If you know anything about me, you probably guessed that I want to run a regression here. My dependent variable is going to be the number of points scored by a team in a game, but I can’t just use raw SRS ratings as the independent variables. I need to add them to the league’s average number of points per game during the season in question to account for changing league PPG conditions, lest I falsely attribute some of the variation in scoring to the wrong side of the ball simply due to a change in scoring environment. This means for a given game, I now have the actual number points scored by a team, the number of points they’d be expected to score against an average team according to SRS, and the number of points their opponents would be expected to allow vs. an average team according to SRS.
Time for regression:
tm_points ~ -18.17584 + 0.94601*tm_offquality + 0.92719*op_defquality
The multiple R-squared on that was 0.2677, so (unsurprisingly) there’s a lot of variance in game-to-game scoring that isn’t explained by the season-long qualities of the team’s offense and the opponent’s defense. But among the proportion of variance that is explained, we can use R’s relaimpo package to determine how important each regressor is on scoring, the dependent variable.
Before running relaimpo, you first need to install the packages for MASS, boot, survey, mitools, and corpcor in order to perform the analysis we’re doing. You can do this directly from the R command line or go to cran.r-project.org and find the packages manually.
Once that’s done, you just run the
calc.relimp() function on your regression:
lmg last first betasq pratt genizi car offquality 57.8% 58.2% 57.5% 58.2% 57.8% 57.8% 57.8% defquality 42.2% 41.8% 42.5% 41.8% 42.2% 42.2% 42.2%
Don’t worry about the abbreviations there; they just represent different statistical techniques of determining the relative importance of each predictor in a linear regression.
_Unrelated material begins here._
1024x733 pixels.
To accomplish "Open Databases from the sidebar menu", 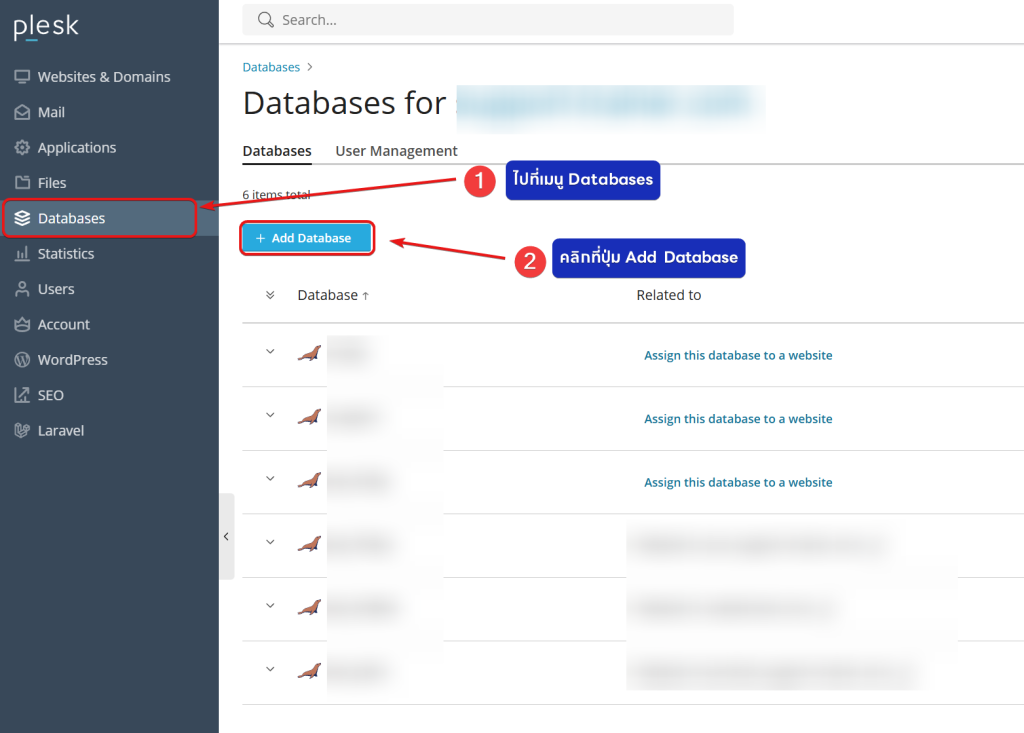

The salient point is that they all agree that roughly 58 percent of the variation in game-to-game point totals is due to variations in team offensive quality, and 42 percent is explained by the defensive quality of the opponent (among the proportion that’s actually explained by the regression, that is).
This is pretty much exactly the same as what Chase found, which shouldn’t be surprising because both studies cover the same range of games and seasons. But it’s nice to look at things from a somewhat different angle and come up with the same result. When two teams face, about 40% more of the outcome will be determined by the respective qualities of the offenses than by the qualities of the defenses.